Download or read book Ned Ward of Grub Street written by Howard William Troyer and published by Psychology Press. This book was released on 1968 with total page 328 pages. Available in PDF, EPUB and Kindle. Book excerpt: First Published in 1968. Routledge is an imprint of Taylor & Francis, an informa company.
Download or read book DICTIONARY OF NATIONAL BIOGRAPHY written by and published by . This book was released on 1893 with total page 460 pages. Available in PDF, EPUB and Kindle. Book excerpt:
Download or read book Catalogue of the Books at St Dunstan s Regent s Park and Aldenham House Herts Belonging to Henry Hucks Gibbs written by Henry Hucks Gibbs and published by . This book was released on 1876 with total page 222 pages. Available in PDF, EPUB and Kindle.
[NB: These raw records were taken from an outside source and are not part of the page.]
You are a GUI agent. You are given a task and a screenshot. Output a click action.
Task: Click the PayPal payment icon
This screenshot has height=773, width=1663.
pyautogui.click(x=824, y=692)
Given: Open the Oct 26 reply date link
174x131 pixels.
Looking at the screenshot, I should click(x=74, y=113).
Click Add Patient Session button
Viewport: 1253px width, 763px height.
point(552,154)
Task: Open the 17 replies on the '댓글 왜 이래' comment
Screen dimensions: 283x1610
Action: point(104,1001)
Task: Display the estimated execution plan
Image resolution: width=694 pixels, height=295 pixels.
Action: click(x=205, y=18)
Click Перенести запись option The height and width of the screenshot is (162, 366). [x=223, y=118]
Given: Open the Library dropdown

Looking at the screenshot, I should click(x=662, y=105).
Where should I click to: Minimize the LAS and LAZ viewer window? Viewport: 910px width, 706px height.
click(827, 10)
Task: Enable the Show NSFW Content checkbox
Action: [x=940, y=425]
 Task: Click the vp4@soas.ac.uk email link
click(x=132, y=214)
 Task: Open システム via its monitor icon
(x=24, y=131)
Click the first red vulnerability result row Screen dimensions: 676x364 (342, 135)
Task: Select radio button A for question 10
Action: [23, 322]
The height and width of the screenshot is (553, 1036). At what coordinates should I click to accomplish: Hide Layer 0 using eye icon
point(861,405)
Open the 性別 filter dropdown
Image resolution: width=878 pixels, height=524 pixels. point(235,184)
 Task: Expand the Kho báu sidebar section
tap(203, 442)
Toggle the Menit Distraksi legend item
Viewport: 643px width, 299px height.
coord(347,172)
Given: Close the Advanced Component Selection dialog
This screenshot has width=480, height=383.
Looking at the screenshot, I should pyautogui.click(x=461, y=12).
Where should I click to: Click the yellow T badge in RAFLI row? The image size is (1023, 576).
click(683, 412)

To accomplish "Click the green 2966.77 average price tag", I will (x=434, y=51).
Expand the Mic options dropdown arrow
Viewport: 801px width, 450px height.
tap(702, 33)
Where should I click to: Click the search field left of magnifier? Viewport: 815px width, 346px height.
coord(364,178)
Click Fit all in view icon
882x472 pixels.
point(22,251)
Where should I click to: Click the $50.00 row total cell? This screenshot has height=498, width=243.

Book excerpt:
Download or read book Letters on Literature written by Andrew Lang and published by Library of Alexandria. This book was released on 2020-09-28 with total page 130 pages. Available in PDF, EPUB and Kindle. Book excerpt: These Letters were originally published in the Independent of New York. The idea of writing them occurred to the author after he had produced ÒLetters to Dead s.Ó That kind of Epistle was open to the objection that nobody would write so frankly to a correspondent about his own work, and yet it seemed that the form of Letters might be attempted again. The Lettres ˆ Emilie sur la Mythologie are a well-known model, but Emilie was not an imaginary correspondent. The persons addressed here, on the other hand, are all people of fancyÑthe name of Lady Violet Lebas is an invention of Mr. ThackerayÕs: gifted Hopkins is the minor poet in Dr. Oliver Wendell HolmesÕs ÒGuardian Angel.Ó The authorÕs object has been to discuss a few literary topics with more freedom and personal bias than might be permitted in a graver kind of essay. The Letter on Samuel Richardson is by a lady more frequently the authorÕs critic than his collaborator.